# [Work request]
Please take the records that follow and repeat exactly the lines starting with the line with "682x595 pixels." and going on through the line with "Expand the Actions dropdown menu".

----------

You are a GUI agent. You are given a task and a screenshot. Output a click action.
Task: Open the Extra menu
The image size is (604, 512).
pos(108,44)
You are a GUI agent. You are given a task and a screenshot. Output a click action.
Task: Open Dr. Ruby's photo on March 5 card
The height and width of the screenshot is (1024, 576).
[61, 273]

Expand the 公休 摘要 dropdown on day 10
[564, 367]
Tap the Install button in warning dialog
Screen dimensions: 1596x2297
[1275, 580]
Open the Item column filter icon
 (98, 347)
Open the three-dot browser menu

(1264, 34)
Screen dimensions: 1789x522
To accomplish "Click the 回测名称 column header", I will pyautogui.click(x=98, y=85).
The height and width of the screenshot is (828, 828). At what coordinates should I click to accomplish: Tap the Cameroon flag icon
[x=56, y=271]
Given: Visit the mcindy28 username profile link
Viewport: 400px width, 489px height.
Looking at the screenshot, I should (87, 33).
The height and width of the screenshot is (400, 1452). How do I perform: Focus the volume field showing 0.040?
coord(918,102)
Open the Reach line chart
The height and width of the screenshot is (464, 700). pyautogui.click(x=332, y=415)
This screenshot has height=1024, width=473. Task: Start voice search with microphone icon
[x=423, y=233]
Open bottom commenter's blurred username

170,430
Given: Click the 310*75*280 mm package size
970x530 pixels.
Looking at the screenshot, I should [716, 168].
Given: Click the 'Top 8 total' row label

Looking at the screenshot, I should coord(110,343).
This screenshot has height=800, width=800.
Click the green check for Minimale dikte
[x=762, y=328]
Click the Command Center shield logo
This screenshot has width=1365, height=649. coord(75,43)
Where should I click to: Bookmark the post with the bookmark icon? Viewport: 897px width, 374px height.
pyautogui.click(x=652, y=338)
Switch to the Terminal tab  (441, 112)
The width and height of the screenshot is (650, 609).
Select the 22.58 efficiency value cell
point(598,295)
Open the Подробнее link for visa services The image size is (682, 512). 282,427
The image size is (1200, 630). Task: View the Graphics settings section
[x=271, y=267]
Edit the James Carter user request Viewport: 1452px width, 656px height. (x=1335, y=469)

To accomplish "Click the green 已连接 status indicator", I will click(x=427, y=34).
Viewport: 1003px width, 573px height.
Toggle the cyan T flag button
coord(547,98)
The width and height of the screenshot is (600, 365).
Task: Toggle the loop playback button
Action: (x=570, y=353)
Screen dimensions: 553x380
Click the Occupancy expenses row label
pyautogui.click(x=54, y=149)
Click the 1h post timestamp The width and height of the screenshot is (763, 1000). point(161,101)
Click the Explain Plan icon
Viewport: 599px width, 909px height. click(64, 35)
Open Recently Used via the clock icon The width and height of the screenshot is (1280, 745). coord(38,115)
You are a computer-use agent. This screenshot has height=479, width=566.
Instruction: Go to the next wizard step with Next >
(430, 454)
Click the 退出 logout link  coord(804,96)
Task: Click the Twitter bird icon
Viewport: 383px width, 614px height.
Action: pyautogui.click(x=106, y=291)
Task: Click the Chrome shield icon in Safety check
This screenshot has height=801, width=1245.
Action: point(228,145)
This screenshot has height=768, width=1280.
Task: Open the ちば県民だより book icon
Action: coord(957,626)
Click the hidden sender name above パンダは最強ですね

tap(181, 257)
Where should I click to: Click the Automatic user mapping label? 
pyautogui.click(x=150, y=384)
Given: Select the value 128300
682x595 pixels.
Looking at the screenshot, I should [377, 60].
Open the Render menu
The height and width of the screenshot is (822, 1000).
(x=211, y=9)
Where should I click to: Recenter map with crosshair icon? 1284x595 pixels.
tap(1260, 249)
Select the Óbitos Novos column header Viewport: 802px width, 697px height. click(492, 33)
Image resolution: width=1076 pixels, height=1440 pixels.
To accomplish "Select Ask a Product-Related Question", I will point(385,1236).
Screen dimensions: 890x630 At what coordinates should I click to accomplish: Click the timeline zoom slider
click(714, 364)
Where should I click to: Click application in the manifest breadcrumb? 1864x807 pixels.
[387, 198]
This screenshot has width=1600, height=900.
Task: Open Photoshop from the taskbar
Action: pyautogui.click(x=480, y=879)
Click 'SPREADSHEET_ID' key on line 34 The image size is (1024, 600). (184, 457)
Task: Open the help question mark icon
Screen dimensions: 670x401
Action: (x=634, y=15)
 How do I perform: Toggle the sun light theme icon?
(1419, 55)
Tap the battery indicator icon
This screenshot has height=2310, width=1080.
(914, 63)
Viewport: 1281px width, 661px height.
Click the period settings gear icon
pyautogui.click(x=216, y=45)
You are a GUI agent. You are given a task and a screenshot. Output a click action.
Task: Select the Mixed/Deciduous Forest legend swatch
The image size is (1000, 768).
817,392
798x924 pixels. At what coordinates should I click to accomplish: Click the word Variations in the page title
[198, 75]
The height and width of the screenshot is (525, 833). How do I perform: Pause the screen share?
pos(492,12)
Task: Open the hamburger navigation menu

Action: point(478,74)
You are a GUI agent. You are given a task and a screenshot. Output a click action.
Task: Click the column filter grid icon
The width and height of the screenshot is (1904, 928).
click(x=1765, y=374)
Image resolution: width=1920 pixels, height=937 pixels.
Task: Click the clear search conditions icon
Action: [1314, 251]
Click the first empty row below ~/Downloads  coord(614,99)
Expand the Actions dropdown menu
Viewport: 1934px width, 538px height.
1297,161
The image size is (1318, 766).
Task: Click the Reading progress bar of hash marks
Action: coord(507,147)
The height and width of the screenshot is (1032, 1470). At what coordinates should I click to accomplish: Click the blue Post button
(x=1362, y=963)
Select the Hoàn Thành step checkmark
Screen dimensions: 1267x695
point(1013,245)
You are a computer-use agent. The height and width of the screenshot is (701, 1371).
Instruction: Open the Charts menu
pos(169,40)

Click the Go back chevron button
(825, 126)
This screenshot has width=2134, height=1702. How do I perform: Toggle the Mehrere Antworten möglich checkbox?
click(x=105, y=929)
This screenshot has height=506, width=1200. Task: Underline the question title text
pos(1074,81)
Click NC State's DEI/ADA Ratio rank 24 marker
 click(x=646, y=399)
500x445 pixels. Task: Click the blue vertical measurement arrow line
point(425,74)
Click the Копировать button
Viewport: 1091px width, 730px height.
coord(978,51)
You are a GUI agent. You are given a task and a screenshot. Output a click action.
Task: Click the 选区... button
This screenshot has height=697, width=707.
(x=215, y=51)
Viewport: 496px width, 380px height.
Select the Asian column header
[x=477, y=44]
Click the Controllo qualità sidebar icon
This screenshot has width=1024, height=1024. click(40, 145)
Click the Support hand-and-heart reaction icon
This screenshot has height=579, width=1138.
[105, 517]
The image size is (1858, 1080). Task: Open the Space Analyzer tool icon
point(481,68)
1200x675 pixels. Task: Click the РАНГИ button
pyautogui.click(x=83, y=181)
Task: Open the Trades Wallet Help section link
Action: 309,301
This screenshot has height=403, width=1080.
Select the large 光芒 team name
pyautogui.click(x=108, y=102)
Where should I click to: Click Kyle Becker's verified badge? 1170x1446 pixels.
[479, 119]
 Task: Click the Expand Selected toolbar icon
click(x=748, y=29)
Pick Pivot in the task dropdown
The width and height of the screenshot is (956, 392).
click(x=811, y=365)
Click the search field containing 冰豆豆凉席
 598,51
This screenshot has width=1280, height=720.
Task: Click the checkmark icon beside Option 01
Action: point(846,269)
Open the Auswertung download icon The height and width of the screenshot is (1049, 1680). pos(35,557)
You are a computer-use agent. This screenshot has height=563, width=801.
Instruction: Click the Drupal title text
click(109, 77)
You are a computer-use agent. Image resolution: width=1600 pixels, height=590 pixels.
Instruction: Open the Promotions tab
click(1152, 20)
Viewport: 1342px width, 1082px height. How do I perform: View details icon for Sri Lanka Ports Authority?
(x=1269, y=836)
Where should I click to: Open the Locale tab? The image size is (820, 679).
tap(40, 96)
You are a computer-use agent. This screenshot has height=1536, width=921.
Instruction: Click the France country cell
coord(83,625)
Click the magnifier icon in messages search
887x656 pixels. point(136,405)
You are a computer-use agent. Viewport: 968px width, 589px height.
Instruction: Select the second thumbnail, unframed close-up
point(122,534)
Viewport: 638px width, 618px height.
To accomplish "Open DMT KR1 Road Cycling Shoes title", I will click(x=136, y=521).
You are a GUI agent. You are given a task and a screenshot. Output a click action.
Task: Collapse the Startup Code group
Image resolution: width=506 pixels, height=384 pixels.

----------

# [Solution to this task]
682x595 pixels.
Looking at the screenshot, I should [377, 60].
Open the Render menu
The height and width of the screenshot is (822, 1000).
(x=211, y=9)
Where should I click to: Recenter map with crosshair icon? 1284x595 pixels.
tap(1260, 249)
Select the Óbitos Novos column header Viewport: 802px width, 697px height. click(492, 33)
Image resolution: width=1076 pixels, height=1440 pixels.
To accomplish "Select Ask a Product-Related Question", I will point(385,1236).
Screen dimensions: 890x630 At what coordinates should I click to accomplish: Click the timeline zoom slider
click(714, 364)
Where should I click to: Click application in the manifest breadcrumb? 1864x807 pixels.
[387, 198]
This screenshot has width=1600, height=900.
Task: Open Photoshop from the taskbar
Action: pyautogui.click(x=480, y=879)
Click 'SPREADSHEET_ID' key on line 34 The image size is (1024, 600). (184, 457)
Task: Open the help question mark icon
Screen dimensions: 670x401
Action: (x=634, y=15)
 How do I perform: Toggle the sun light theme icon?
(1419, 55)
Tap the battery indicator icon
This screenshot has height=2310, width=1080.
(914, 63)
Viewport: 1281px width, 661px height.
Click the period settings gear icon
pyautogui.click(x=216, y=45)
You are a GUI agent. You are given a task and a screenshot. Output a click action.
Task: Select the Mixed/Deciduous Forest legend swatch
The image size is (1000, 768).
817,392
798x924 pixels. At what coordinates should I click to accomplish: Click the word Variations in the page title
[198, 75]
The height and width of the screenshot is (525, 833). How do I perform: Pause the screen share?
pos(492,12)
Task: Open the hamburger navigation menu

Action: point(478,74)
You are a GUI agent. You are given a task and a screenshot. Output a click action.
Task: Click the column filter grid icon
The width and height of the screenshot is (1904, 928).
click(x=1765, y=374)
Image resolution: width=1920 pixels, height=937 pixels.
Task: Click the clear search conditions icon
Action: [1314, 251]
Click the first empty row below ~/Downloads  coord(614,99)
Expand the Actions dropdown menu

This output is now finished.